它鸣响的,是这片土地本身深藏的脉搏——那种不受困于一时一地、一城一池的辽阔生机。

天刚泛青,平湖的晨雾还薄薄地贴着地面。忽然,“当”的一声,厚重、悠长,像是从地底深处传来,又像是自云端落下,从方圆数公里外,打破黎明的沉寂。这是华南城的钟声,一天的日程,就从这节奏感明确的钟声里开始。

钟声拂过空寂的街道,拂过那些庞大而沉默的建筑群,金属的余韵在空气里一层层漾开,有种宿命般的从容。这声音,我总觉得,是在唤醒一些沉睡的尘土——那些属于昨日辉煌的、金灿灿的尘土。

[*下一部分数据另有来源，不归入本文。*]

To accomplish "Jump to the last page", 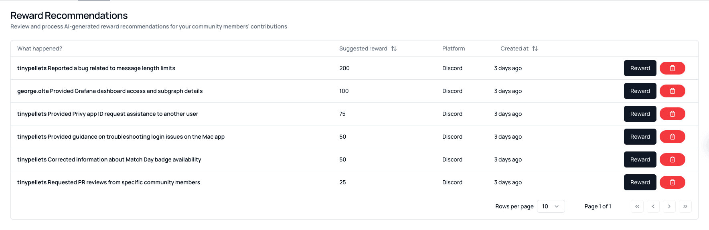I will (x=685, y=206).
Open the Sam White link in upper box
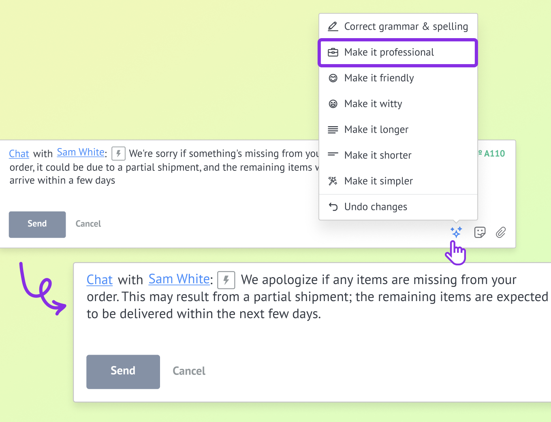The width and height of the screenshot is (551, 422). (81, 152)
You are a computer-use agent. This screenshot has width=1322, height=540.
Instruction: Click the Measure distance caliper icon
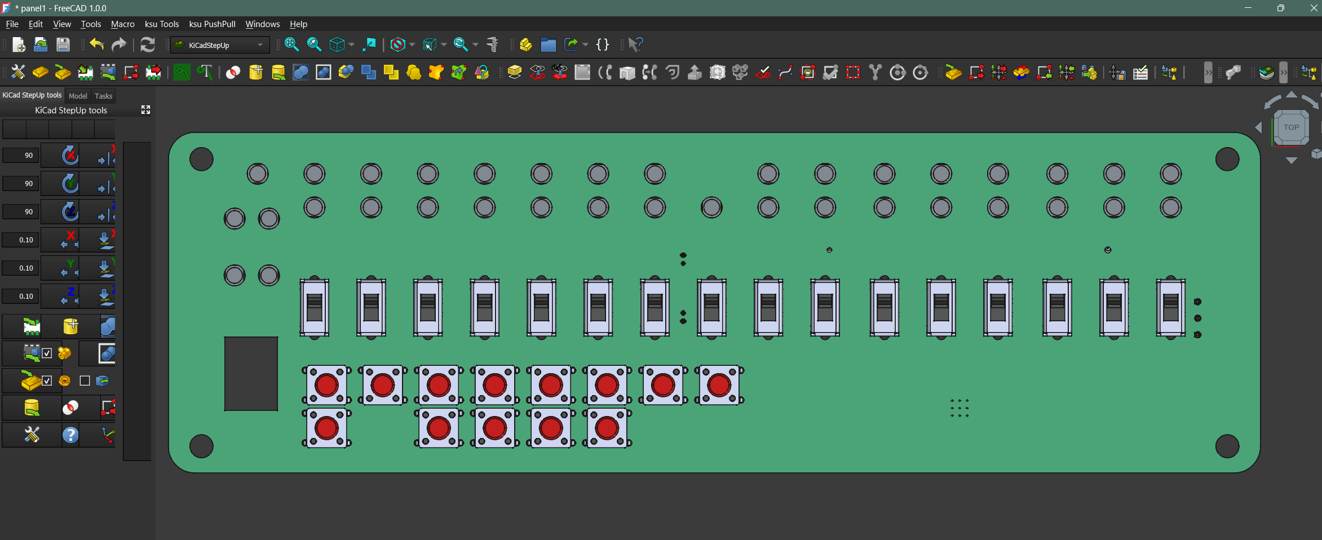point(493,45)
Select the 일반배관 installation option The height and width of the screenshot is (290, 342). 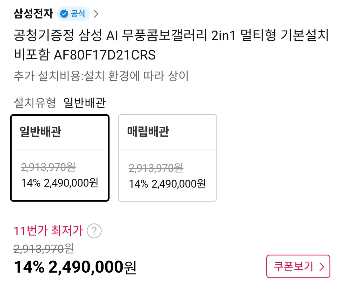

这声音,像一条无形的河流,一头连着昔日的辉煌与喧嚣,一头奔向永不疲倦的崭新热望。

华南城的昔日,是一部用钢铁、混凝土和无数人的梦想写就的宏大叙事。2002年,它如一个雄心勃勃的坐标,被标注在深圳北部的版图上。这不是普通的“城”,它立志要做“世界综合商贸物流中心”,将分散的专业市场像百川归海般汇集于此。纺织服装、皮革皮具、五金化工、电子建材……你能想象到的几乎所有工业原料与商品,都曾在这片巨大的迷宫般的建筑群里找到自己的展台与仓库。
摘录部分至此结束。